■ 文書本文
◇ ◇ ◇ ◇ ◇ ◇ ◇

昼の世界 さとの昼錦の裏に異ならず



 幕府の命令で明暦3年(1657)8月、遊郭吉原は現在の日本橋人形町から浅草の裏手・日本堤に移転し、江戸から遠くなる見返りに夜の営業が許可されました。以後、吉原は昼見世より夜見世が中心となります。客の多くは夕方からやってきて、見世の格子の奥から響いてくる清掻(すががき)という三味線の音に誘われて、次々と引き手茶屋や見世へ吸い込まれていきました。このような華やかな夜に対して、昼は比較的のんびりしたものだったと言われています。実際のところはどうだったのでしょう。

 山東京伝の洒落本に『青楼昼之世界錦之裏』(寛政3年=1791刊)という作品があります。これは摂州川辺郡の神崎という廓の、ある冬の明け方から昼七ツ(午後4時ごろ)までが舞台で、時代も後一条帝の御代(1016〜1036年)になっていますが、その時代に廓があったという記録はありません。寛政2年10月に洒落本禁止令が出され、取り締まりの目を逸らすためにそうしたのであり、また花魁、新造、禿、中郎(中老)など、吉原でしか使われない用語が頻出しますので、吉原のうがちであることは明らかです。そこでこの『錦之裏』をベースに、情景を石川雅望の戯文『吉原十二時』(刊行年不明)などで補いながら、吉原の昼の世界をみていくことにします。なお、原文はさと言葉を残しながらも、意味のとりにくいところは現代語訳し、仮名も現代仮名遣いに改めています。また、説明に既存項目と重複するところがかなりあります。ご了承下さい。

夜明け

 東雲の空が明るくなり始めるころ、茶屋の男が妓家の二階の座敷に泊まっている客を迎えにやってきます。妓家は二階建てで、ふだん遊女はこの二階で生活し、接客します。客はその座敷で寝ていました。中見世や大見世の遊女を揚げる場合、必ず仲之町の通り沿いにあった引き手茶屋(たんに「茶屋」ともいう)を通さなければなりません。前日、客はまず茶屋に入り、そこで遊女を呼んでもらい、茶屋男の案内で遊女と見世へ登楼し、朝は茶屋男の出迎えで帰りました。早いときは曉七ツ(午前4時ごろ)に茶屋男が迎えにまいります。

茶屋男「艶(えん)さん、お迎えに参りました」
艶次郎「ふあァ、もうそんな時分かの」
茶屋男「おっしゃったよりは少し遅いくらいでござります」
艶次郎「(一緒にきた)喜之助や志庵はどうした」
茶屋男「喜之さんはただいまお支度をなすっておいでなされます」
 と言っているところへ志庵が相方・夏色の羽織を取りに座敷へやってきます。また、喜之助も顔を拭きながらやってきました。
艶次郎「さあ、すぐに帰ろう」

◇ ◇ ◇ ◇ ◇ ◇ ◇

■ 課題の目的
吉原の昼の世界についての文章で、吉原でしか使われない用語として挙げられているのはどれですか。すべて答えてください。 次の資料は参照しなくてかまいません。

■ 提示資料

◇ ◇ ◇ ◇ ◇ ◇ ◇

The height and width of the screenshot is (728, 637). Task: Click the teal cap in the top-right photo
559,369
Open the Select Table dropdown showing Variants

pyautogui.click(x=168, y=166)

◇ ◇ ◇ ◇ ◇ ◇ ◇

■ 本問の解答
花魁、新造、禿、中郎(中老)